Al parecer había pronunciado las palabras mágicas -«Ábrete, Sésamo»-, pues el anciano asintió con la cabeza.

– Si viviera en Humbert Street le dejaría pasar por mi casa, pero estoy ahí, en Bassett. -Señaló con la cabeza hacia el jardín que daba al de la señora Carthew, que habían echado a perder de tanto pisotearlo-. Será mejor que me deje hablar con la joven Karen, del número cinco. Si va a aporrearle la puerta de atrás no le abrirá, pero a mí me escuchará. -Juntó las cejas en un gesto de ferocidad-. Pero tendrá que jurarme que no dejará entrar a los matones cuando salga a la parte de delante. Karen es minusválida… Solo faltaría que la tiraran al suelo esos patanes.

Jimmy asintió.

– Entiendo.

El hombre le pasó el machete.

– Espere aquí. Veré qué puedo hacer.

Jimmy apoyó el arma en el poste para sacar el móvil, con la esperanza de que la batería hubiera tenido tiempo de cargarse un poco. Suponía que habría pasado como mínimo una hora desde su marcha de Glebe Tower, pero cuando miró el reloj comprobó con asombro que apenas habían transcurrido treinta minutos. El teléfono seguía sin un hálito de vida y Jimmy volvió a guardárselo en el bolsillo mientras consideraba las opciones que tenía.

No había tiempo para trazar un plan pero, a juzgar por la cara de terror de la gente que salía huyendo por la puerta trasera de la señora Carthew, se había desatado un infierno en Humbert Street y lo más sensato era alejarse lo máximo posible de allí. ¿Le costaría mucho sacar a Melanie y los niños de la zona? ¿Y Gaynor? Si era cierto que estaba vigilando la puerta de entrada de la señora Carthew, ni él ni Mel iban a abandonarla para salir corriendo en la otra dirección.

Lo más sencillo era tratar de meterse por los jardines para reunirse después allí. Podrían dirigirse a casa de Gaynor para ponerse a salvo y no asomar la nariz hasta que se calmara la situación. Pero la casa de Melanie no tenía salida por la parte de atrás, a menos que Jimmy traspasara el muro de cemento para aparecer en el salón de la señora Howard… y la muy bruja estaría esperándolo seguramente con un cuchillo de carnicero…
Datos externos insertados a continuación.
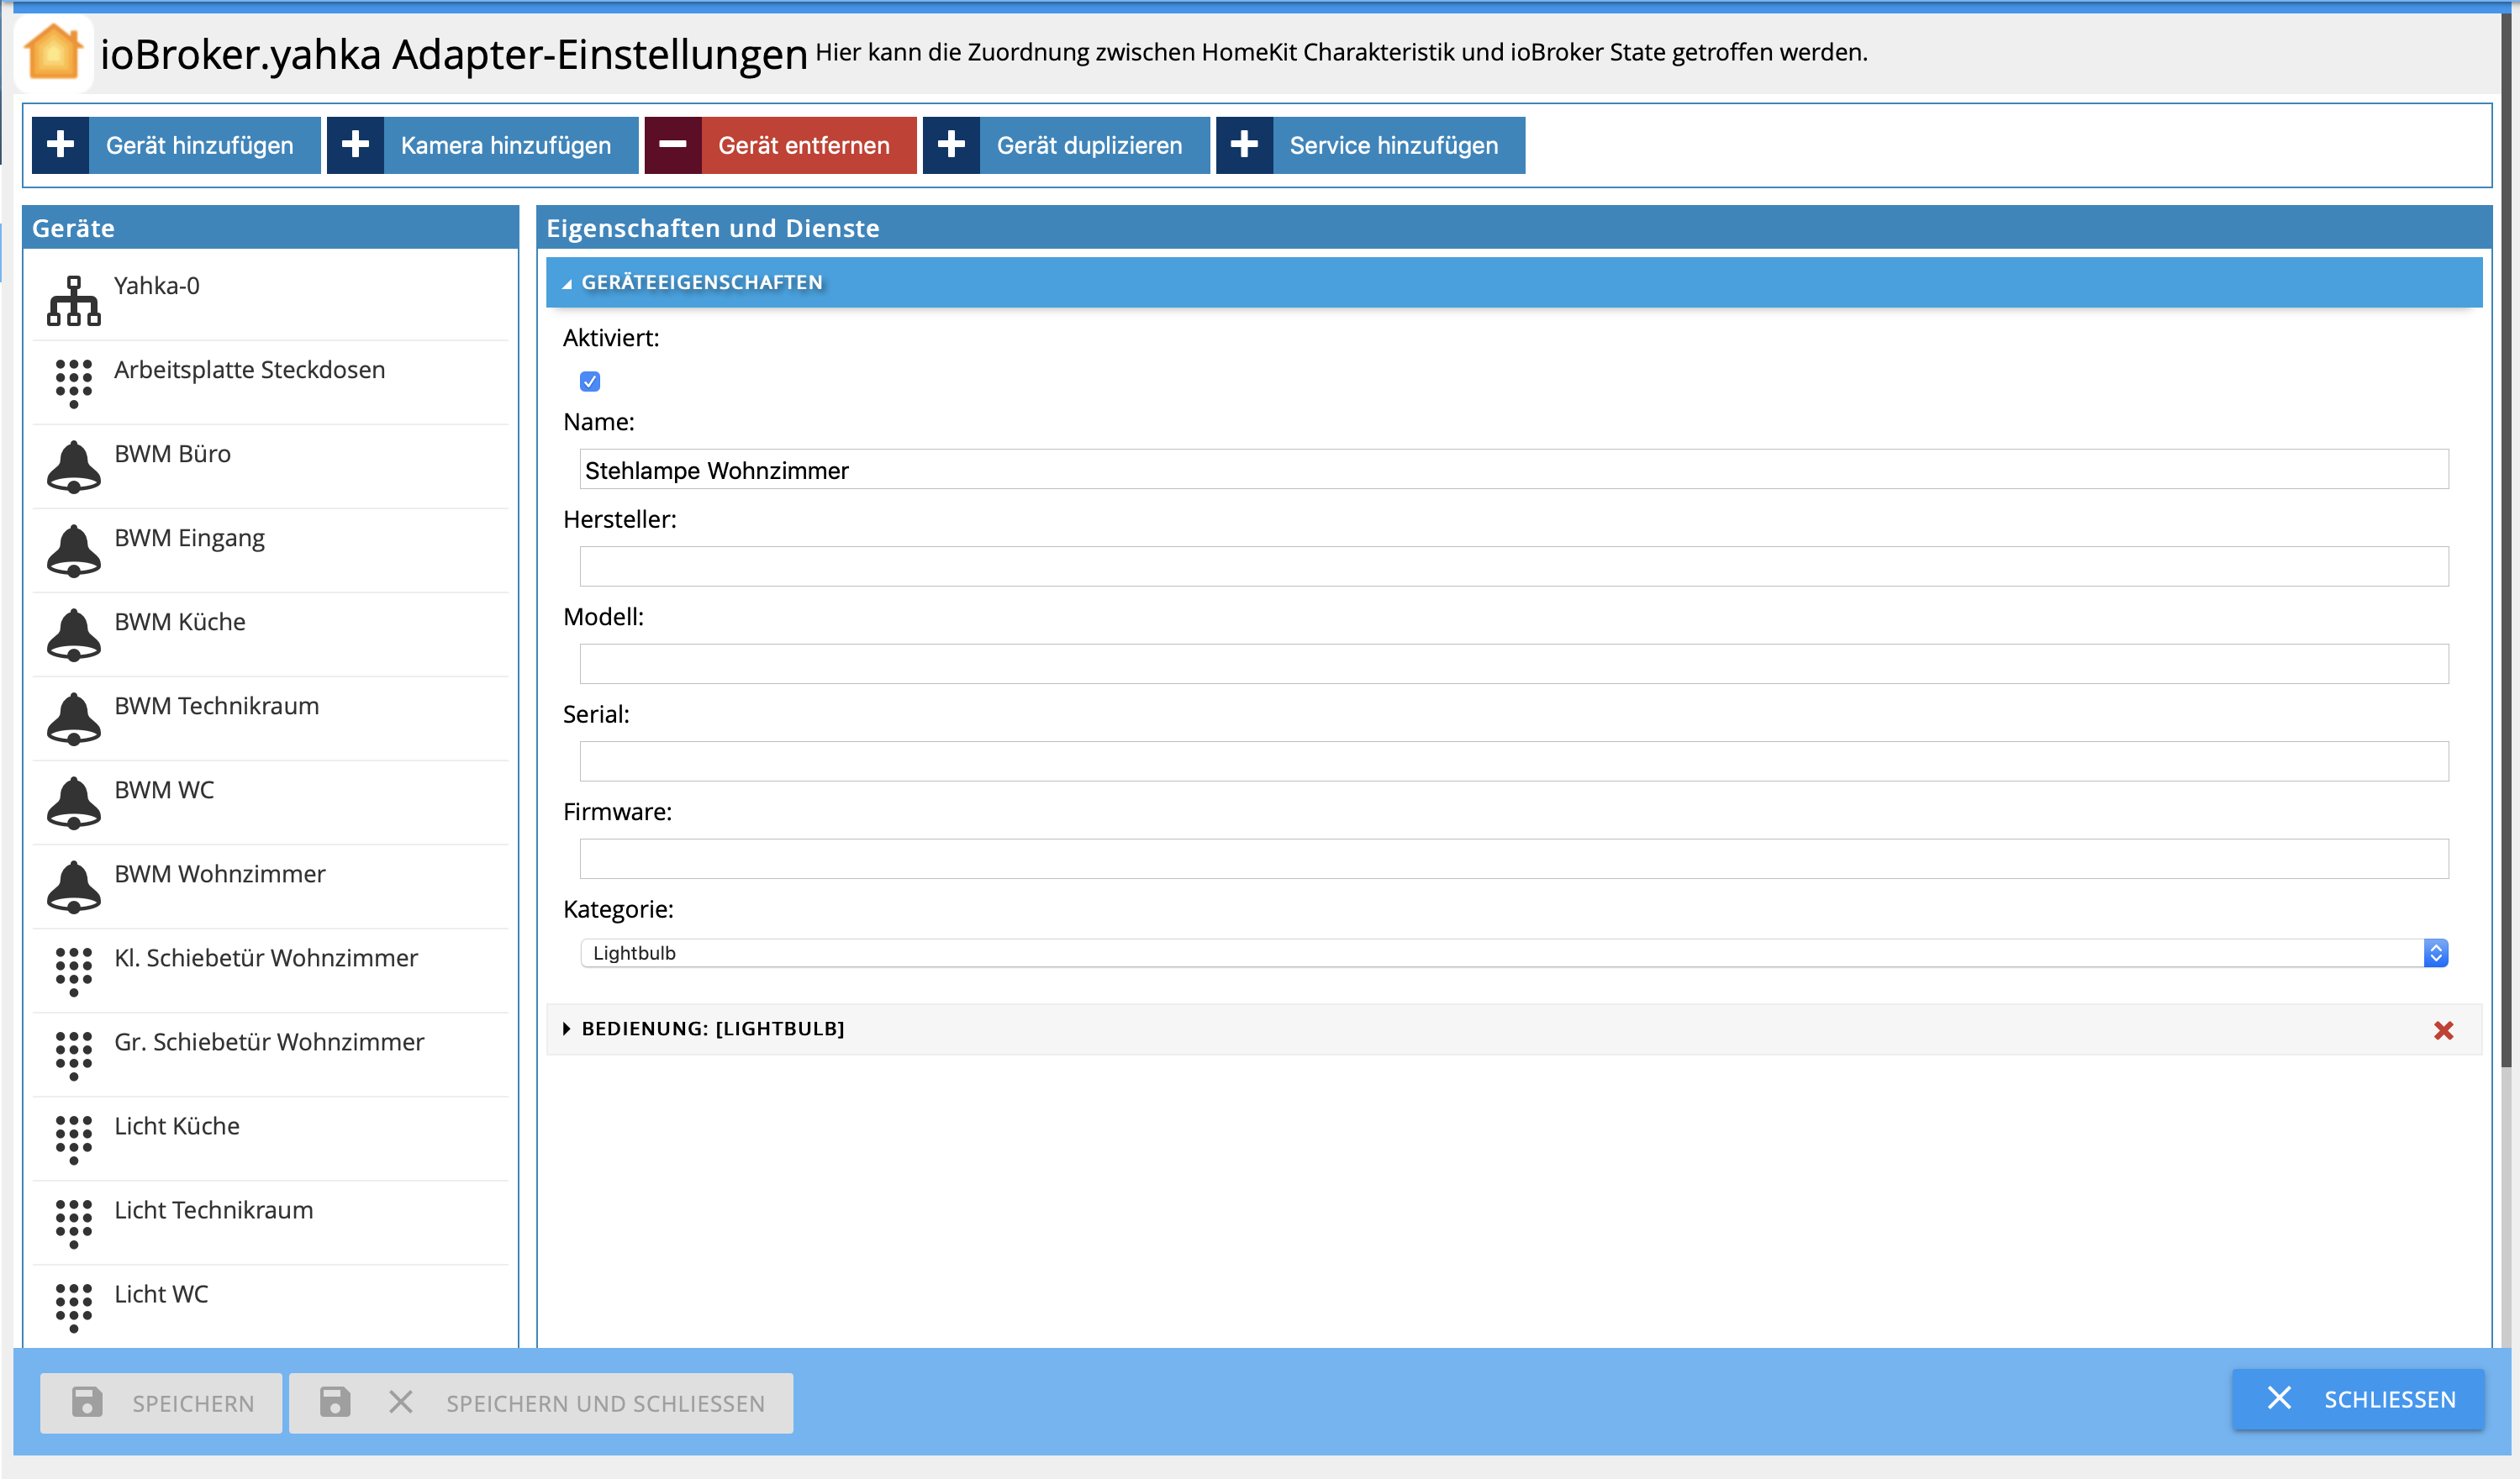Click the minus icon on Gerät entfernen
Viewport: 2520px width, 1479px height.
point(673,145)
Una mujer con el rostro, blanco como el papel, surcado de lágrimas y un niño pequeño en brazos se desplomó en el césped.

– He pe-perdido a mi pe-pequeña Anna -tartamudeó antes de poner los ojos en blanco y caer hacia un lado, asfixiando al pequeño con el cuerpo.

Jimmy lo sacó de debajo y lo acunó en sus brazos recorriendo las proximidades con la mirada en busca de una niña pequeña.
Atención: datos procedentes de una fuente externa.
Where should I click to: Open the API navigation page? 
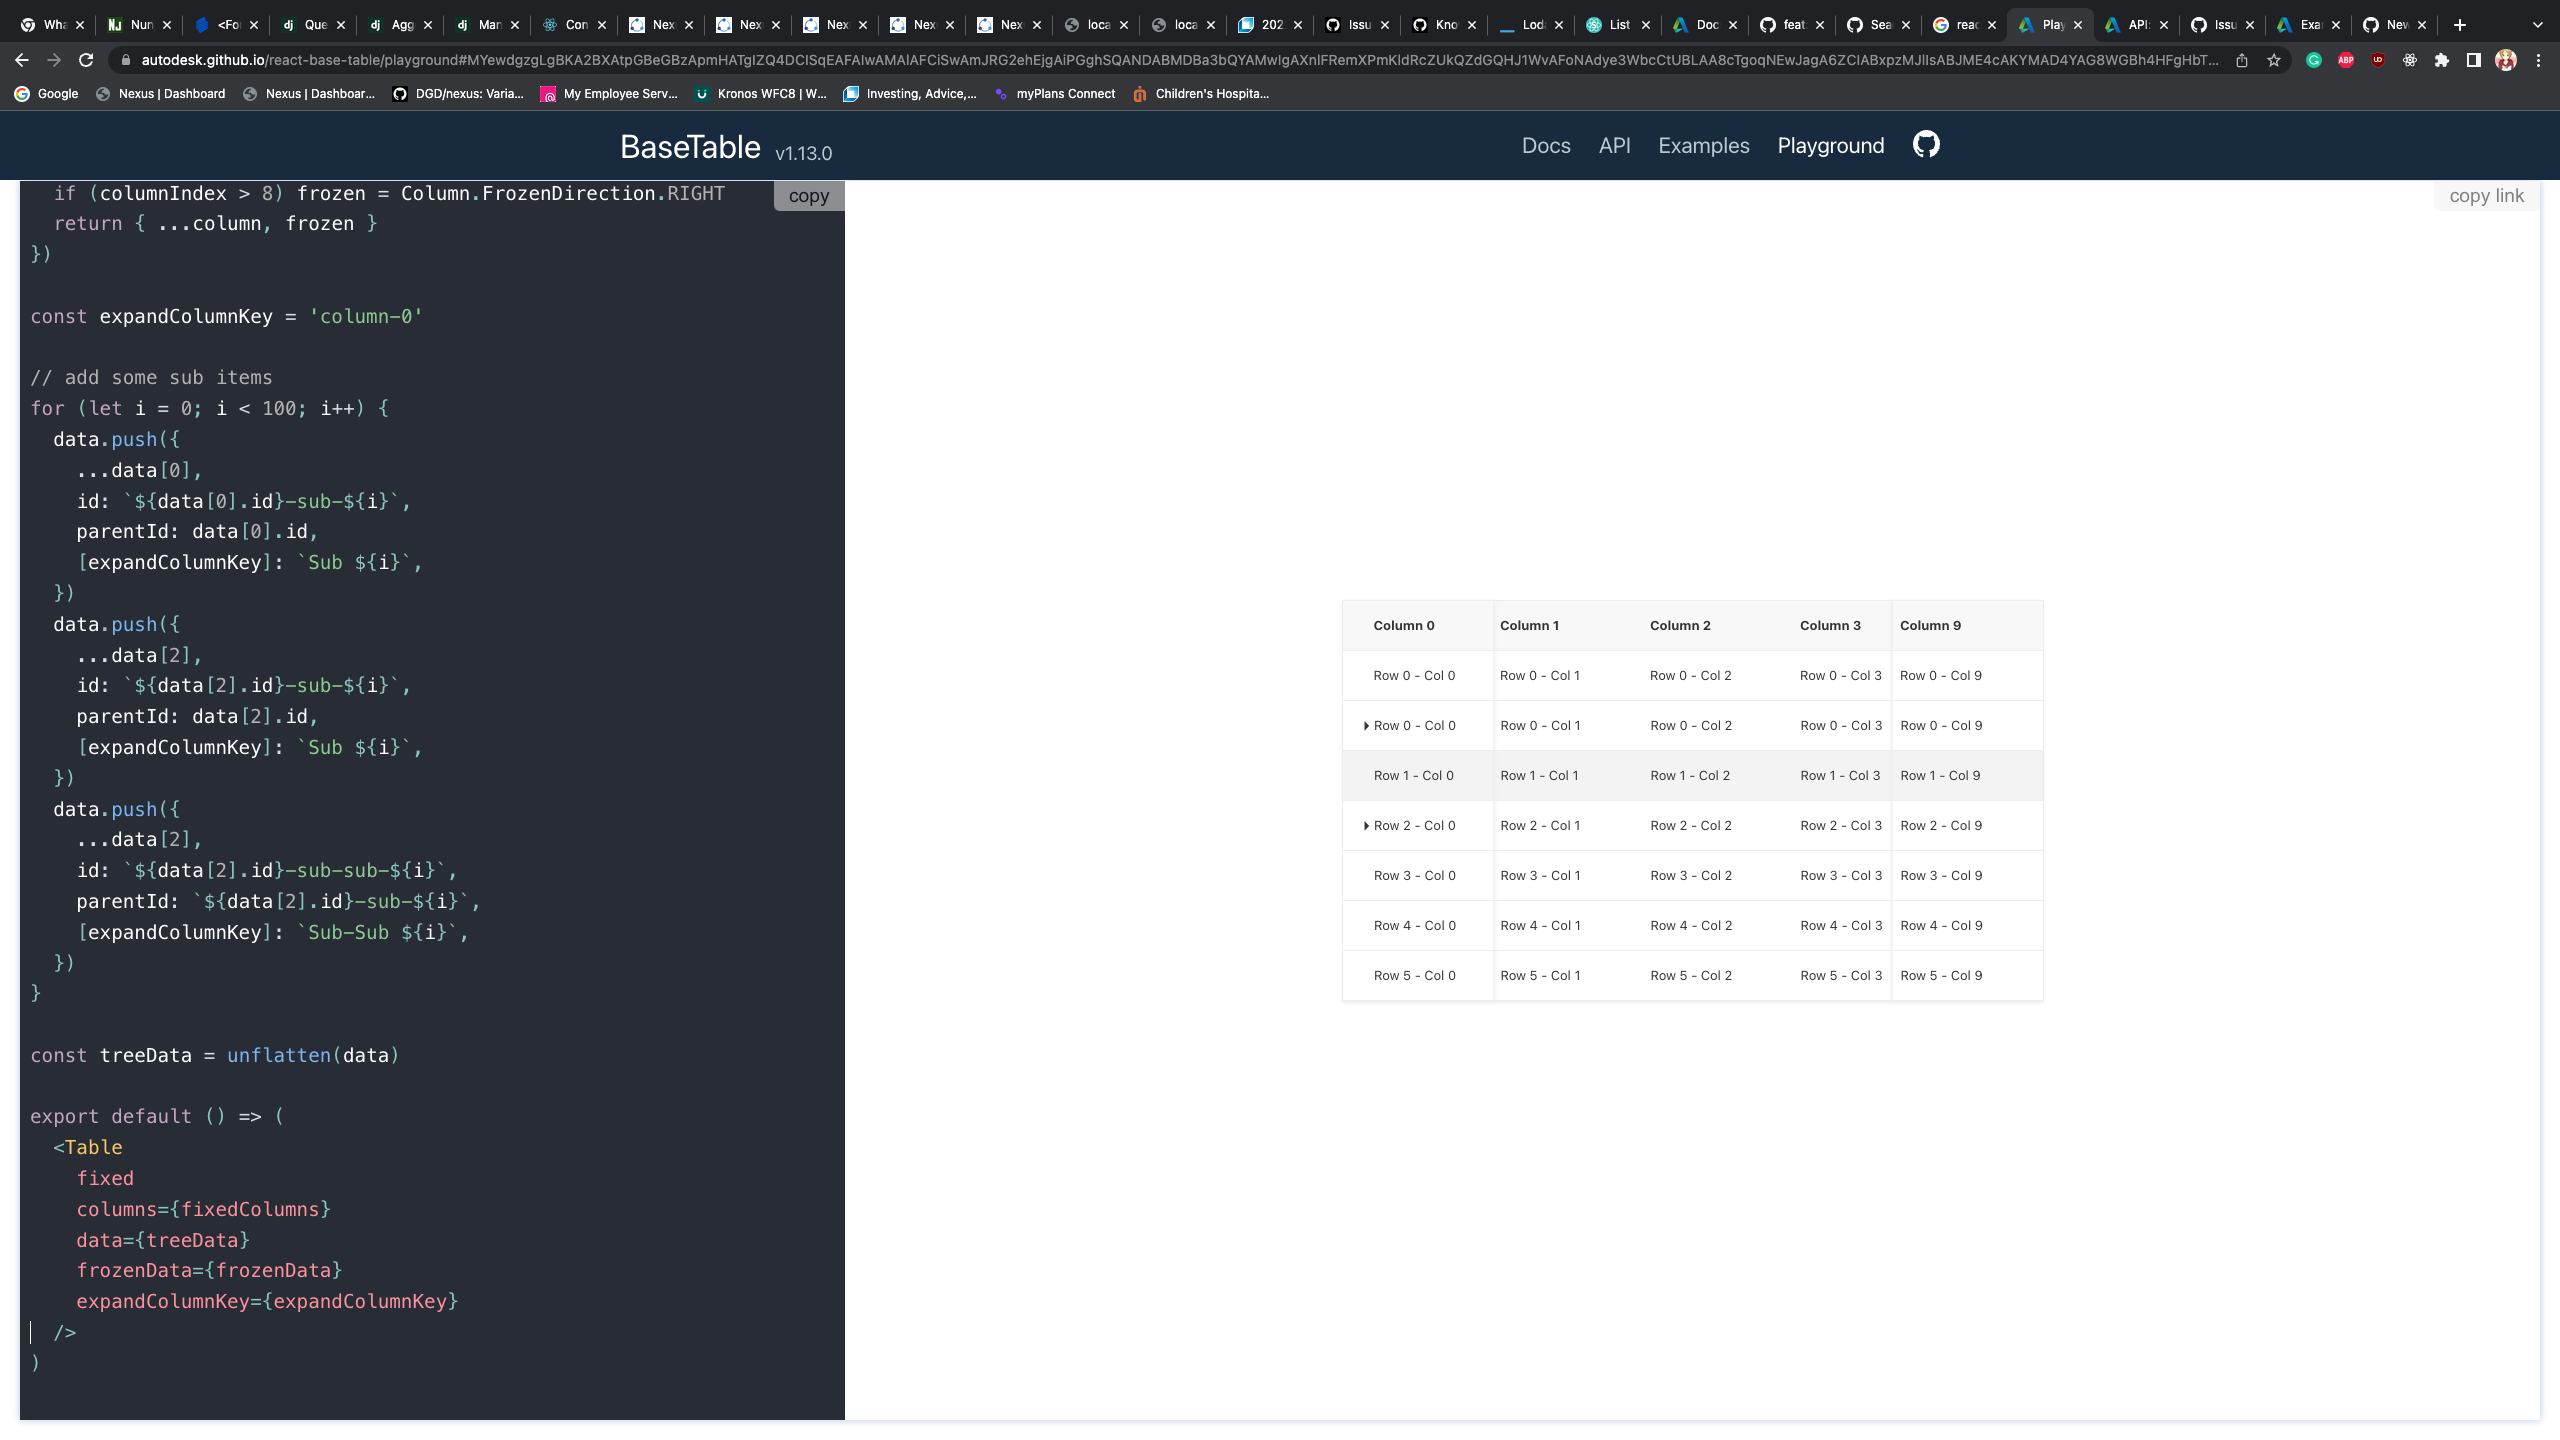pyautogui.click(x=1614, y=146)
– ¡anna! -vociferó-. ¡mamá está aquí! ¡aaanna! ¡aaanna!

Él no quería estar allí… tenía pensado sacar a Melanie de aquel barrio y empezar de nuevo… ¡se suponía que debía estar de camino a Londres con mercancía! ¿Quién le había nombrado guarda de su hermano?

– ¡aaanna! ¡busco a una niña pequeña que se llama anna! ¿alguien la ha visto?

– Aquí -dijo un chico con el rostro manchado de lágrimas, y le puso delante una niña pequeña toda sucia-. Se ha caído. -Al muchacho le temblaba el labio inferior-. Yo tampoco sé dónde está mi madre, señor. -Le corrió un lagrimón por la mejilla.

Con un suspiro, Jimmy tendió una mano y los atrajo a su lado.